Francisco Faig
Francisco Faig

Movidas en el Frente

Las elecciones de octubre son claves para acumular fuerzas políticas para los próximos cinco años. Por eso importa entender bien qué significan los acuerdos electorales que se vislumbran dentro del Frente Amplio (FA).

El sector mayoritario es el MPP de Mujica, quien ya ha dado señales muy claras: quiere mantener a Orsi en la Intendencia de Canelones; sumar un candidato propio para la Intendencia de Montevideo en mayo de 2020; encabezar el senado del sector para asegurarse una mayoría relativa parlamentaria dentro del FA bajo su liderazgo; y promover alianzas con otros sectores, siempre que sean funcionales para acaparar la mayor cantidad de bancas posibles de Diputados en el Interior. Mujica va por todo.

Si Martínez gana, la acumulación de poder de Mujica será tan grande que tendrá, de hecho, amplísimo poder de veto político interno. La jugada de Martínez de peregrinar a la chacra a buscar opinión y terminar haciendo lo que se le ocurra, no correrá más. Cualquier reforma importante, desde la inserción internacional del país hasta la educativa, pasando por la previsional o la de seguridad pública, tendrá que contar con el visto bueno de Mujica. En concreto, eso quiere decir que no habrá ninguna apertura que perjudique al proyecto de patria grande sudamericana de Mujica; que no habrá ningún Eduy21 reformando nada y que nadie liquidará la mala herencia de Bonomi en Interior.

Si Martínez pierde, será el único padre de la derrota, sobre todo por las opciones que está tomando en soledad, como lo de Villar. El interlocutor del nuevo gobierno que emergerá será entonces Mujica, que apuntalará además desde el Senado una renovación política acorde a sus preferencias ideológicas y sectoriales. Ni Bergara, ni Cosse, ni Andrade jugarán en contra de ese polo mujiquista. Y las movidas políticas de estas semanas ratifican que quienes se van reagrupando con mayores chances de acumular representación parlamentaria en octubre giran en torno a la mayor fuerza de atracción electoral del FA, que sigue siendo el MPP.
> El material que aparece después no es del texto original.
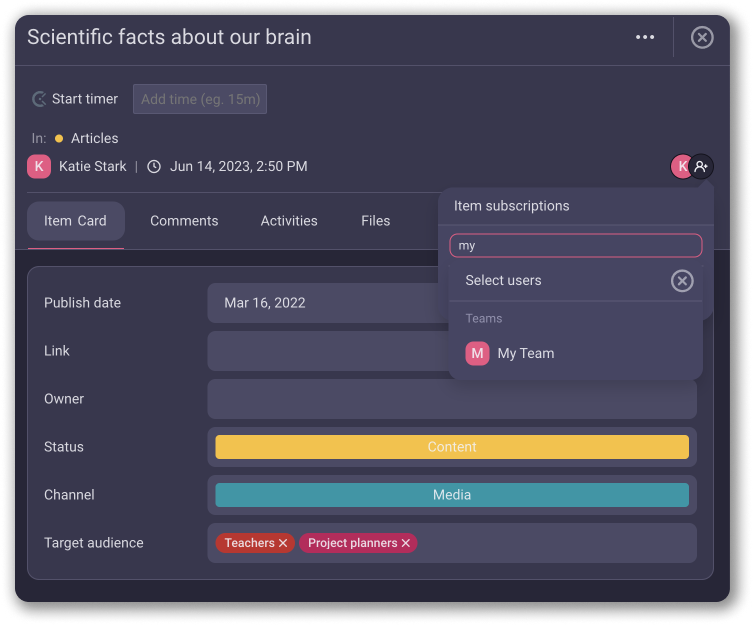The height and width of the screenshot is (625, 753).
Task: Switch to the Comments tab
Action: point(184,221)
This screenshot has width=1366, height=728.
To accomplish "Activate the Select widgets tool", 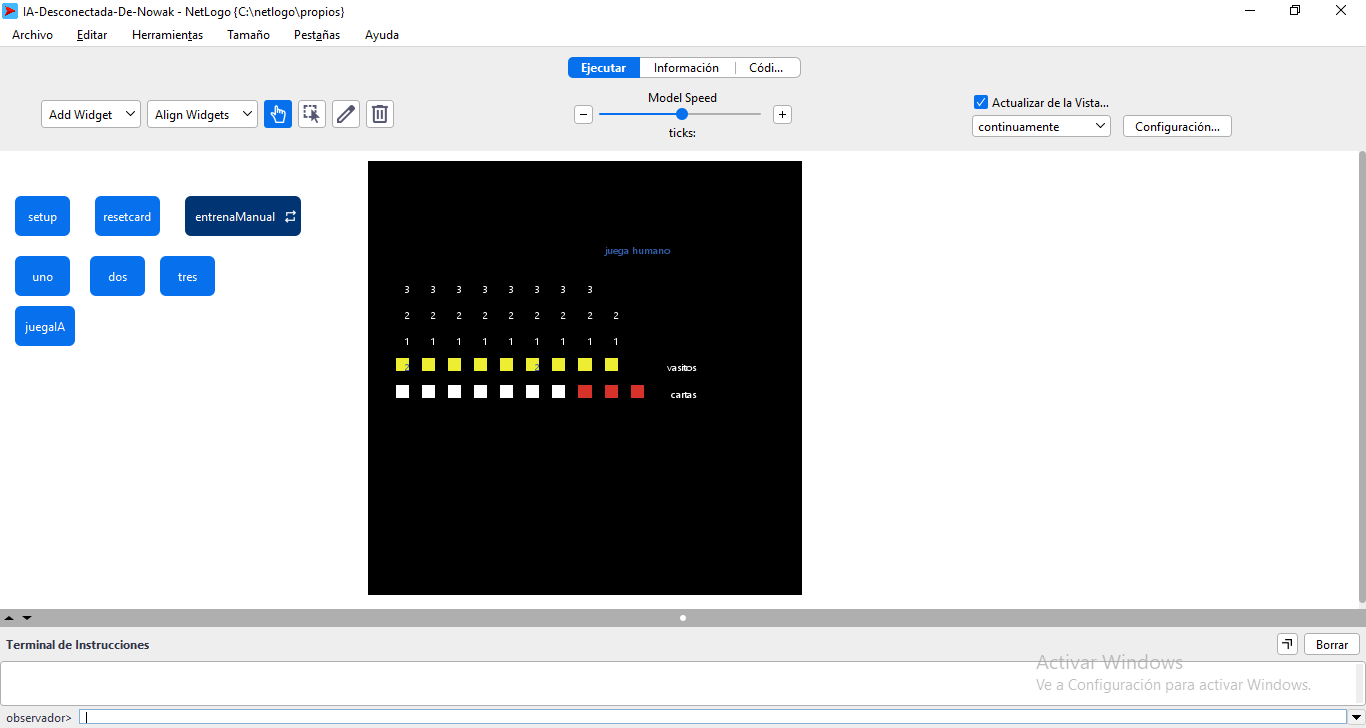I will tap(312, 114).
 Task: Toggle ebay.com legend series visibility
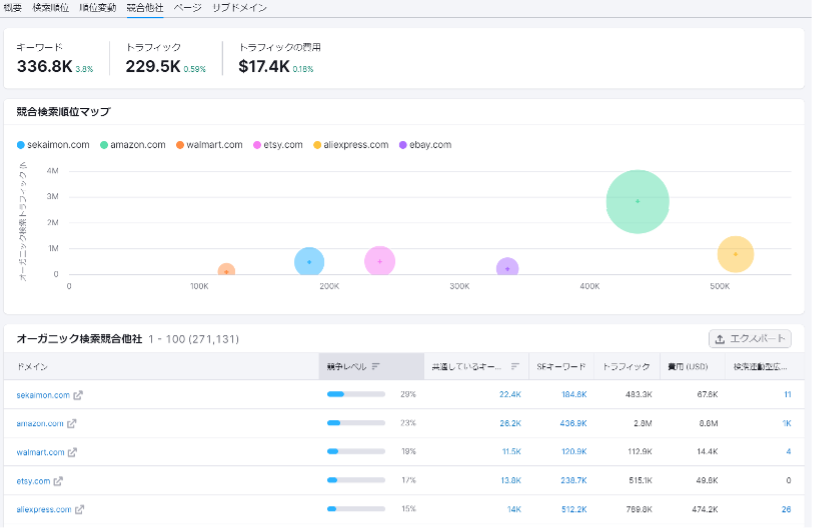425,145
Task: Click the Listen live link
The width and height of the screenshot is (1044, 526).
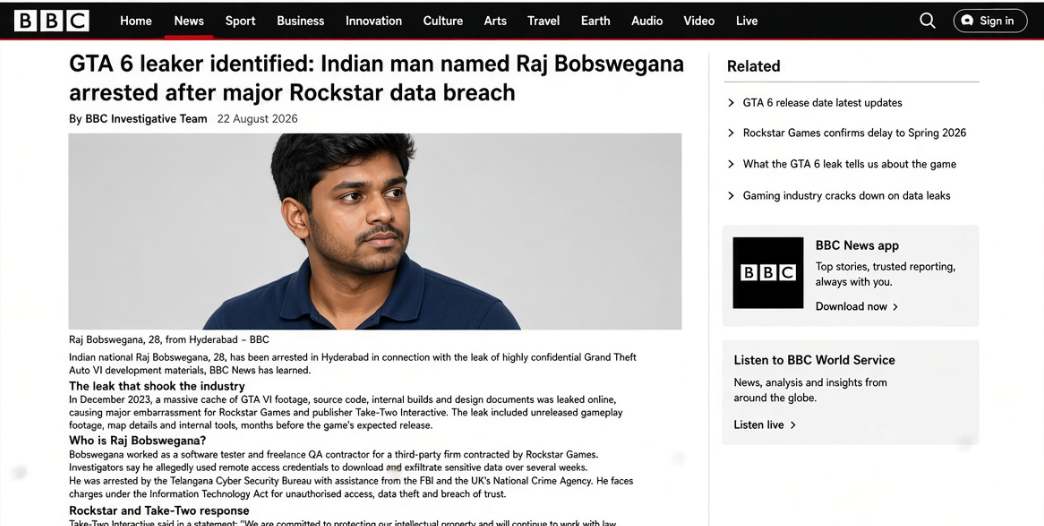Action: pos(758,425)
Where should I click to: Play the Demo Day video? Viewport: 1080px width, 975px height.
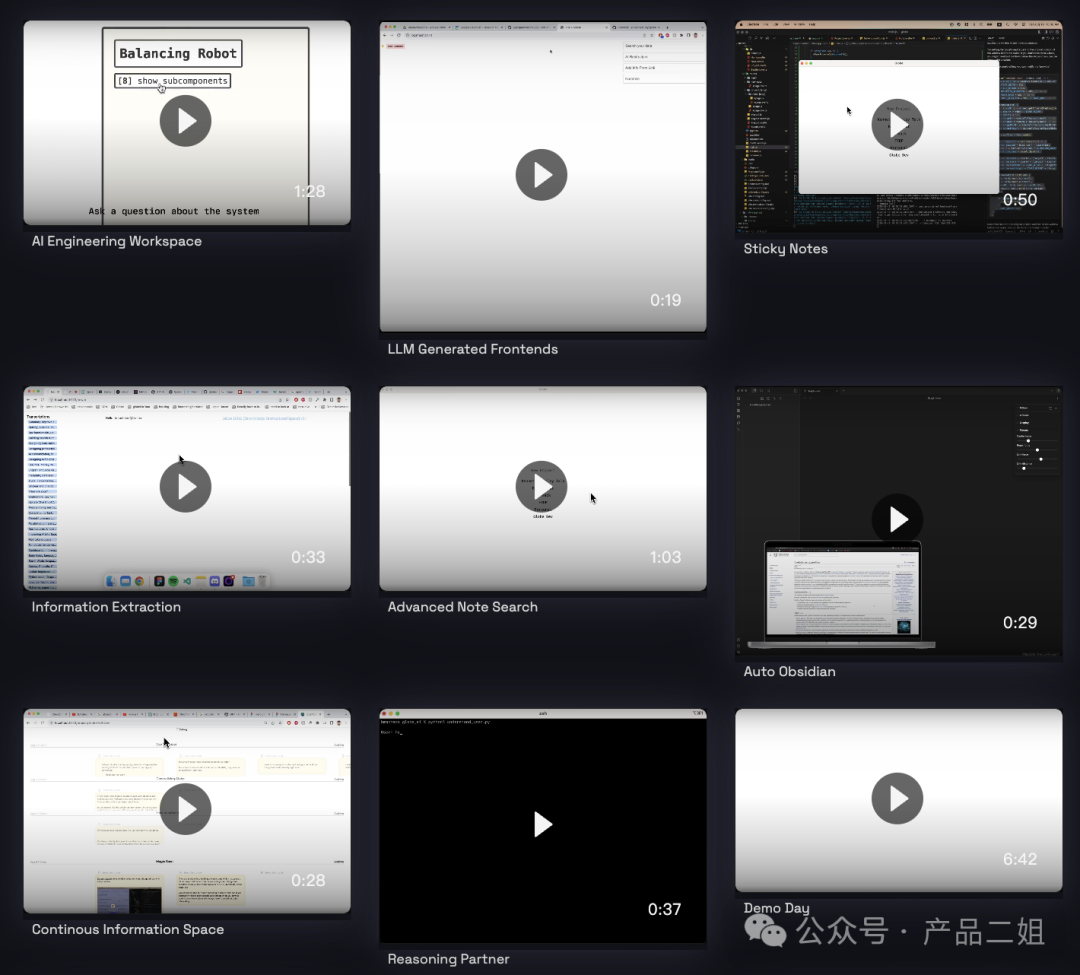click(897, 798)
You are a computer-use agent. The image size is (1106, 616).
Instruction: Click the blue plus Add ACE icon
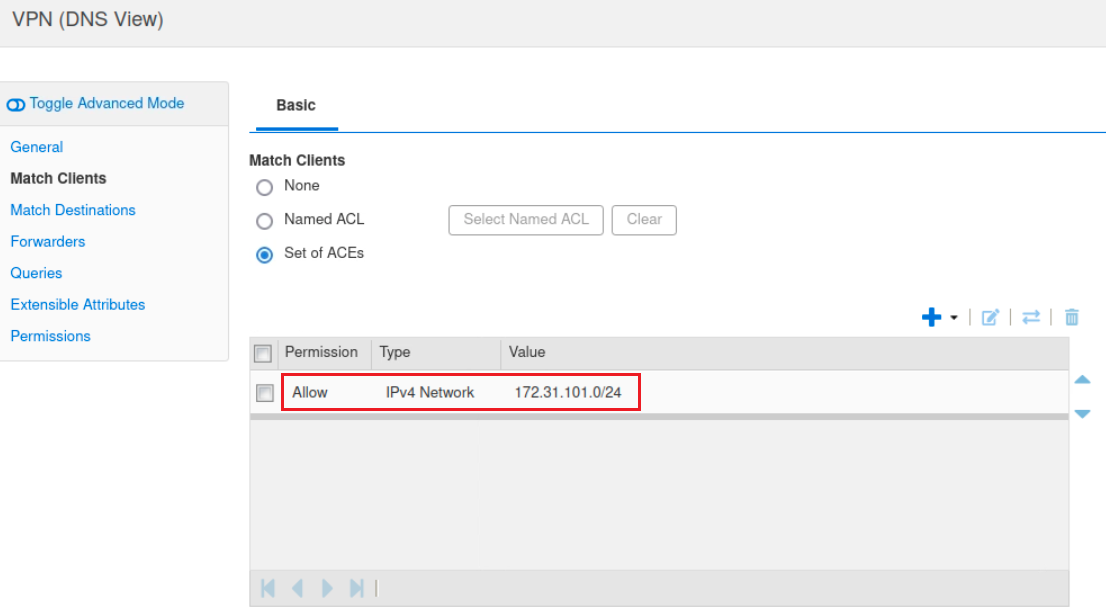931,317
Aquellos que hayan leído los resultados del 30 de junio como un triunfo moderado en el FA, sumando artificialmente por ejemplo los apoyos de Martínez y de Bergara, se equivocan. En el FA ganó la izquierda más radical. La izquierda astorista y los escindidos socialistas, encerrados y sin grandes acuerdos por sublemas al Senado, terminarán en minoría y proporcionalmente con pocos diputados en octubre.

Todo esto es importante por dos razones. Primero, para no dejarse engañar con la idea de que hay que apoyar al ala moderada del FA que con Martínez ya mostró su mayor protagonismo en junio. Eso es puro verso: Martínez votó poco y mal, la interna fue ganada por los radicales, y es ese FA radical el que además será ampliamente mayoritario en octubre.

Segundo, para entender que si el FA pierde la presidencia, lo que quedará será duro opositor a un gobierno de mayoría blanca-colorada. Que nadie crea que se lograrán grandes acuerdos con un FA en el que la mayoría de sus senadores serán electos por el MPP, comunistas y socialistas, y en el que la renovación ideológica será un constanzamoreirismo con más rulos.

Es una elección histórica. Hay que leer bien las movidas en el FA para no caer en ingenuidades.